Si un día todas las terminales de ómnibus y sus alrededores alzaran vuelo convertidas en monstruosas golondrinas formadas por andenes, pasillos, boleterías, baños, calles flechadas, ferias, pizzerías, moteles, cines pornos, etcétera, migraran en bandada hacia una región inhóspita, como por ejemplo el departamento de Flores, y aterrizaran haciendo nido una al lado de la otra, conformarían la ciudad más homogénea y lógica de la historia de la humanidad. La más repugnante, sí, pero lo más uniforme.

Una ciudad donde sólo se generan relaciones casuales, azarosas; donde el movimiento es norma y la esperanza de vida es más baja que en Etiopía a causa de las condiciones higiénicas y gastronómicas.

Quisiera hacer hincapié en esto último: la terminal hace retroceder al hombre civilizado varios casilleros en el juego de la evolución y lo convierte en un ser sujeto a sus instintos más básicos: comer, beber, hacer sus necesidades y dormir.

El hombre moderno lo acepta porque siente que simplemente es un paréntesis, un puente en su viaje, pero caminar por una terminal implica ver gente que cayó desplomada por el sueño sobre una tan colorida como incómoda silla de plástico; personas aliviadas por ingresar a un baño donde un refugiado haitiano se sentiría incómodo; hombres y mujeres deglutiendo un pedazo de milanesa refritada como si no hubiera mañana.

En este viaje que he comenzado descubrí gratamente la presencia de un invento argentino que creo que encierra en sí todo lo que significa la terminal: el Super Pancho.

Ubicados en diminutos locales establecidos o ambulantes, no solo alrededor de las terminales (aunque allí tienen su fuerte), las casas de Super Pancho ofrecen el producto del mismo nombre.

Un Super Pancho típico está conformado por un pancho largo, pan de Viena, dos salsas, dos aderezos y una lluvia de papas. No sale más de 10 pesos, no demora más de 5 minutos, no necesita cubiertos y no deja hígado en pie.

Hagámos un Super Pancho y desmenucémoslo: primero lo básico, un frankfurter al pan con mayonesa y ketchup, hasta ahí nada nuevo bajo el sol.

Ahora, tenemos dos aderezos para ponerle: digamos que elegimos salsa criolla y 4 quesos. Ahí el partido se complica, más aún sabiendo que falta la lluvia de papas, es decir un paquete de papas chips finas, las populares papas pay.

Y digamos que hoy nos despertamos temerarios y decidimos por unas monedas más convertirlo en un Super Pancho con Poncho, es decir ponerle un baño de muzzarella.

¿Qué tenemos entre manos?
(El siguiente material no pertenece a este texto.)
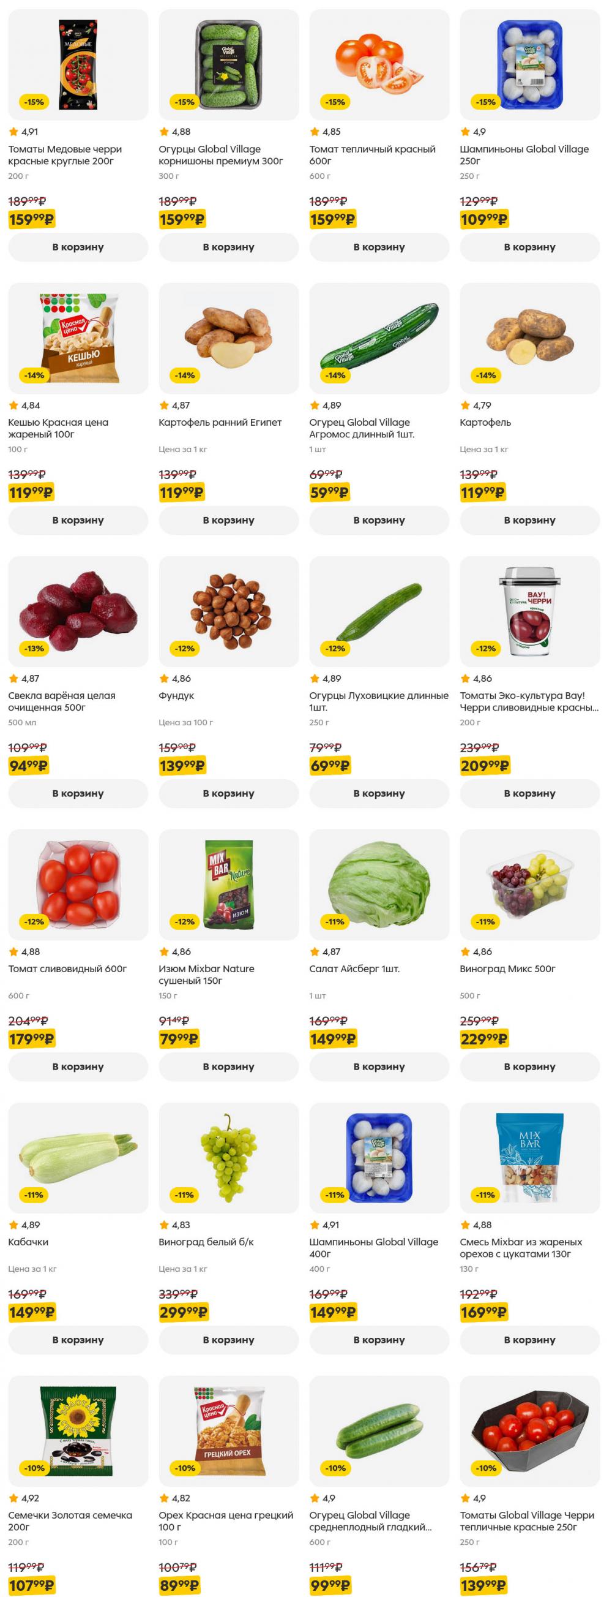Click star rating icon of Виноград белый б/к
This screenshot has width=612, height=1597.
tap(164, 1225)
Una bomba Molotov culinaria, un informe de Amnistía Internacional sobre Darfur gastronómico, un homenaje de Ignacio Copani a Sandro alimenticio.

Pero más allá de eso tenemos un snack más expansivo que la República Popular China, que pretende contener al Universo gastronómico todo: las papas chips son propias de una picada, la salsa criolla fue claramente expropiada de la parrilla, nada tiene que hacer fuera de un asado o un chorizo; lo mismo pasa con la salsa 4 quesos, desubicada si no es encima de un plato de pasta o dentro de una empanada y ni que hablar del baño de muzzarella, que si bien podría tener su lógica encima de un pancho es obvio que lo que busca es evocar el baño de chocolate de una heladería.
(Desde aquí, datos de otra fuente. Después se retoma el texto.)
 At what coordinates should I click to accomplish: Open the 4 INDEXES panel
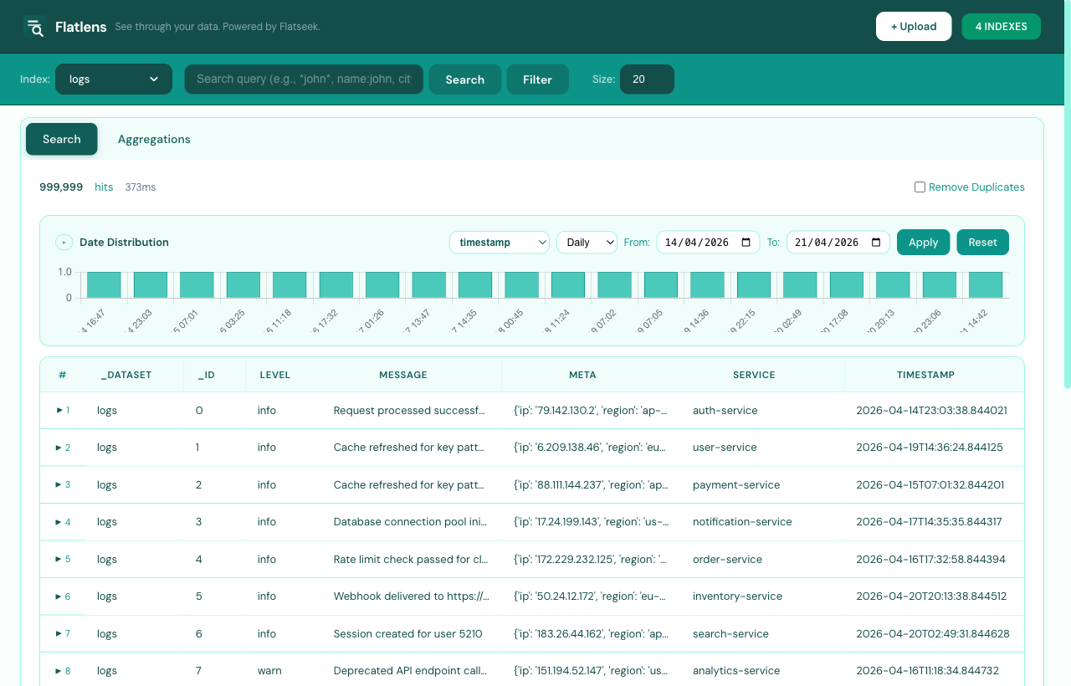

Es decir que tenemos en un solo bocado al menos 4 platos distintos, que incluyen entrada, cena y postre.

Y eso, amigos, es una terminal. Un espacio donde no hay tiempo para pensar, donde en 5 minutos tenemos que darle o quitarle a nuestro cuerpo todo lo que falte o sobre para el siguiente viaje.

Espero que hayan quedado saciados y nos veremos en la próxima terminal.

Salut!

Pascual Aguirre Dumont*

*Pascual Aguirre Dumont nació en Extremadura en 1938. Su paladar curioso la ha llevado a recorrer el mundo buscando sabores inéditos: Checoslovaquia, Alemania Oriental, Congo Belga, Rhodesia, Burma, son algunos de los lugares donde se ha establecido y que, curiosamente, ya no existen como tales. Hace años está radicado en Uruguay.

A lo largo de sus 52 años de periodismo gastronómico ha colaborado con innumerables medios de la talla de la Revista Unhuevo.

Algunos de sus libros publicados son: “Todos los huevos al fuego”, 1961; “La insoportable levedad del cerdo”, 1985; “Ensayo sobre la cereza”, 1996 (recientemente llevado al cine bajo el título “Cherryness” y filmada en parte en Uruguay).